Within the entries below, the lines from the one with "Collapse the High Slot section" through the one with "Task: Click the Sandbox tools icon" are to be set down exactly, both ends kept.

[Records from a data collection]
-=-=-

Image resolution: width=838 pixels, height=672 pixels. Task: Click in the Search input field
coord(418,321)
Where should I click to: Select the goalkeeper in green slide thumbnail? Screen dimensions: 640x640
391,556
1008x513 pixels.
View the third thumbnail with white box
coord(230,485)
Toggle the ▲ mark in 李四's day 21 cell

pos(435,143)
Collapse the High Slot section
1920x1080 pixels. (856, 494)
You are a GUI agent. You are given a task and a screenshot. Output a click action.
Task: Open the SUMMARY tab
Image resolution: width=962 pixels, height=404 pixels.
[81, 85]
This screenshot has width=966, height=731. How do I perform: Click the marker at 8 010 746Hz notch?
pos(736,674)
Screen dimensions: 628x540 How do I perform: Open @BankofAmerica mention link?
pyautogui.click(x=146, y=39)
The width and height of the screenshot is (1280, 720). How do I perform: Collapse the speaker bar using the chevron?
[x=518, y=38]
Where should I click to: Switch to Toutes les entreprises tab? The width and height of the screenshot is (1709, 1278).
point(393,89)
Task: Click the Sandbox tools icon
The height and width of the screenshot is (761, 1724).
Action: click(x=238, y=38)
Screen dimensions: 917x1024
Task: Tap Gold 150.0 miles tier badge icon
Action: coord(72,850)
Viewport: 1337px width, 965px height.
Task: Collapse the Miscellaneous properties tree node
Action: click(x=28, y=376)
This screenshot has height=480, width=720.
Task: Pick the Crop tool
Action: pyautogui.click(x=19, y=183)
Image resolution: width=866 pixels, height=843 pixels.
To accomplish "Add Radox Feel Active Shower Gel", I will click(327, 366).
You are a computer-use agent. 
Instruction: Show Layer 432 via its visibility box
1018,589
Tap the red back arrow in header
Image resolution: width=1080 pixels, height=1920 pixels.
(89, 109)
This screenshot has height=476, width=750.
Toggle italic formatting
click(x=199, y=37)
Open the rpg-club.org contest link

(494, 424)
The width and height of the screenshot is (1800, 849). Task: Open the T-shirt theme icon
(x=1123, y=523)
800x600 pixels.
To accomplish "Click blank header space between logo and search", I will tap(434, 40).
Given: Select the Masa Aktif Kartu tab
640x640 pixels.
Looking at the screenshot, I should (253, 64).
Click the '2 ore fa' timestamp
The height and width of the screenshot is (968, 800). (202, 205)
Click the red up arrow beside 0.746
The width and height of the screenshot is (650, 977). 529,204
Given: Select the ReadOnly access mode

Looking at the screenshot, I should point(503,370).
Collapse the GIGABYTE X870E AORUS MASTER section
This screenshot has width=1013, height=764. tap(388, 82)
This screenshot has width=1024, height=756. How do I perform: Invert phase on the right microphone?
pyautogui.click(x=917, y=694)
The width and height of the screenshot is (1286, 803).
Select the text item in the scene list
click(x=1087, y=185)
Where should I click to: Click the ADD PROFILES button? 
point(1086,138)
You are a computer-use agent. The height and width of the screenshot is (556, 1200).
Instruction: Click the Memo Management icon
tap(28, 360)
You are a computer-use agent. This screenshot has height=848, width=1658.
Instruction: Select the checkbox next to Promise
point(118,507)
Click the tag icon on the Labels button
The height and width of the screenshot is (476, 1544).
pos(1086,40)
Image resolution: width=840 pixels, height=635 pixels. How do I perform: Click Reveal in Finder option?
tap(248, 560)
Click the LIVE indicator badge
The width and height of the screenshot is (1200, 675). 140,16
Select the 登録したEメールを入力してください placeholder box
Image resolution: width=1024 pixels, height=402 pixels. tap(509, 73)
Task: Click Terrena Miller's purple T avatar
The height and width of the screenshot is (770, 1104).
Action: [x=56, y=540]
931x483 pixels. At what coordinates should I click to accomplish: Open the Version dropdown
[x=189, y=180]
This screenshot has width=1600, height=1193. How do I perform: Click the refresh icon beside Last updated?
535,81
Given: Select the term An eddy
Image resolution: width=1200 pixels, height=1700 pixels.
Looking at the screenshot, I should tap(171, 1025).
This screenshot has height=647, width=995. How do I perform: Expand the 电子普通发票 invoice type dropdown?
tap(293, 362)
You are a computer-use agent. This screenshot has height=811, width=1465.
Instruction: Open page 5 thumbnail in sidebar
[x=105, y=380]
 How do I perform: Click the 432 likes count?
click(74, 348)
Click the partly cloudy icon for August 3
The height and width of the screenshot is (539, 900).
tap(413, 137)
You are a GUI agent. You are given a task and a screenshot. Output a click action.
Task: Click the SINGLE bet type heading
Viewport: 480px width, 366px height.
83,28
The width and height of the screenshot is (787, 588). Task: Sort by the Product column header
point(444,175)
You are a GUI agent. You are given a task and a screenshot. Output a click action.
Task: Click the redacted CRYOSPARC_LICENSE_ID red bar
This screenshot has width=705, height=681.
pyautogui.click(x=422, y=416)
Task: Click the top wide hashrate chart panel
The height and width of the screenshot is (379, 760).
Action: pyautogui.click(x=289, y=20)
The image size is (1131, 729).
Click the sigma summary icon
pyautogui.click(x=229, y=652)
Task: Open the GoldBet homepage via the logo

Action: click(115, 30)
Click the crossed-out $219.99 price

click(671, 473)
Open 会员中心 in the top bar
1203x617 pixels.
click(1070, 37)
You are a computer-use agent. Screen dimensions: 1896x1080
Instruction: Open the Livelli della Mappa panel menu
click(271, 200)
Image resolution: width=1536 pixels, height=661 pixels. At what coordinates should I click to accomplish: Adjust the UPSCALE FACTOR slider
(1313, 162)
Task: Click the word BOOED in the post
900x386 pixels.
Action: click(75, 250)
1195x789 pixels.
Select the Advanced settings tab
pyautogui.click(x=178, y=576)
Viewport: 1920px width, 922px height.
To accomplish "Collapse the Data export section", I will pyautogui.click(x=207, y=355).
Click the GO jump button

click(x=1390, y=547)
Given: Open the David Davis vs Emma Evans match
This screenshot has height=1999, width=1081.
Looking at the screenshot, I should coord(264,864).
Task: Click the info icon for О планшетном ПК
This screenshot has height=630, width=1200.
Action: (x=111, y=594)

-=-=-

Response to this task:
Collapse the High Slot section
1920x1080 pixels. (856, 494)
You are a GUI agent. You are given a task and a screenshot. Output a click action.
Task: Open the SUMMARY tab
Image resolution: width=962 pixels, height=404 pixels.
[81, 85]
This screenshot has width=966, height=731. How do I perform: Click the marker at 8 010 746Hz notch?
pos(736,674)
Screen dimensions: 628x540 How do I perform: Open @BankofAmerica mention link?
pyautogui.click(x=146, y=39)
The width and height of the screenshot is (1280, 720). How do I perform: Collapse the speaker bar using the chevron?
[x=518, y=38]
Where should I click to: Switch to Toutes les entreprises tab? The width and height of the screenshot is (1709, 1278).
point(393,89)
Task: Click the Sandbox tools icon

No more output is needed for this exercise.